Feature Versioning and Time Travel for Reproducible Rollback
Why Version Features
Feature versioning treats feature definitions, transformations, and schemas as immutable versioned artifacts alongside model weights. Every feature has a version identifier linking its computation logic, dependencies, and data sources. When a model trains on feature set v5, that model's manifest records v5 explicitly. This prevents the silent failures that occur when feature computation changes but models are not retrained.
Time Travel Capability
Time travel allows point in time consistent reads: querying the feature store for user 12345 as of timestamp T returns exactly the feature values that existed at T, regardless of later updates or backfills. This is not trivial to implement at scale because feature stores typically overwrite values on each update. Implementations use event sourcing (storing all value changes as a log) or snapshot isolation (periodic consistent snapshots with delta storage).
Critical Rollback Scenarios
Time travel enables two critical rollback scenarios. First, forensic debugging: when a prediction anomaly occurs, engineers can reconstruct the exact inputs the model received by time traveling to the request timestamp and comparing against expected distributions. Second, safe model reversion: rolling back to a 30 day old model requires features computed with 30 day old logic. If the feature store retains 90 days of versioned definitions and supports on demand backfill, the old model can serve current requests with compatible features.

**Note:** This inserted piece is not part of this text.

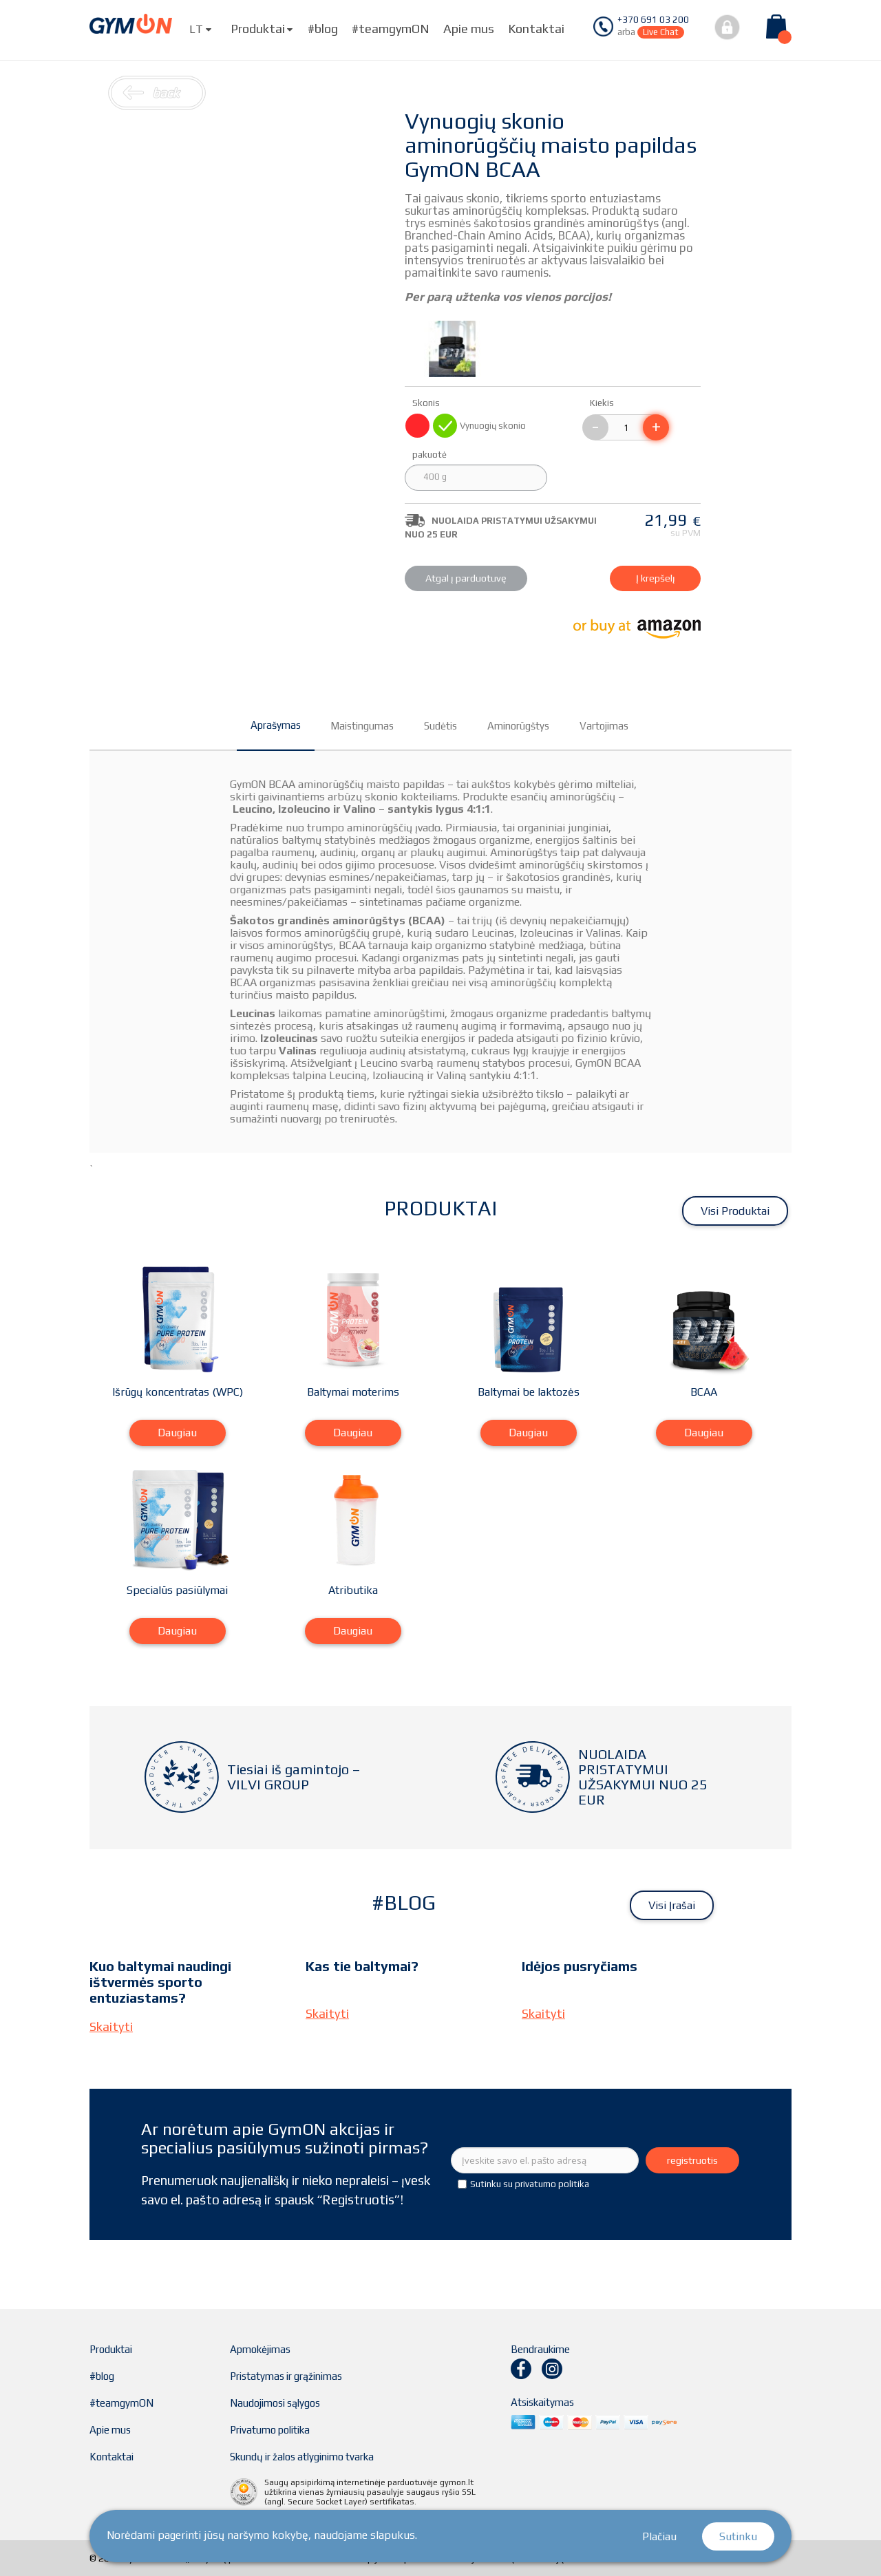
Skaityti (111, 2026)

Storage and Retention Trade-offs
Netflix and LinkedIn maintain feature lineage linking each model version to specific feature schema versions. Dataset snapshots are also time stamped and retained, allowing retraining historical models identically. The storage cost is nontrivial: at Uber's scale (petabytes of feature data), retaining 90 days of point in time snapshots requires data lifecycle policies and compaction strategies. Production best practice balances cost versus reproducibility with tiered storage: hot recent data on fast storage (7 to 14 days), warm historical data on cheaper object stores (30 to 90 days). Shorter retention reduces storage costs but limits rollback windows and forensic capabilities.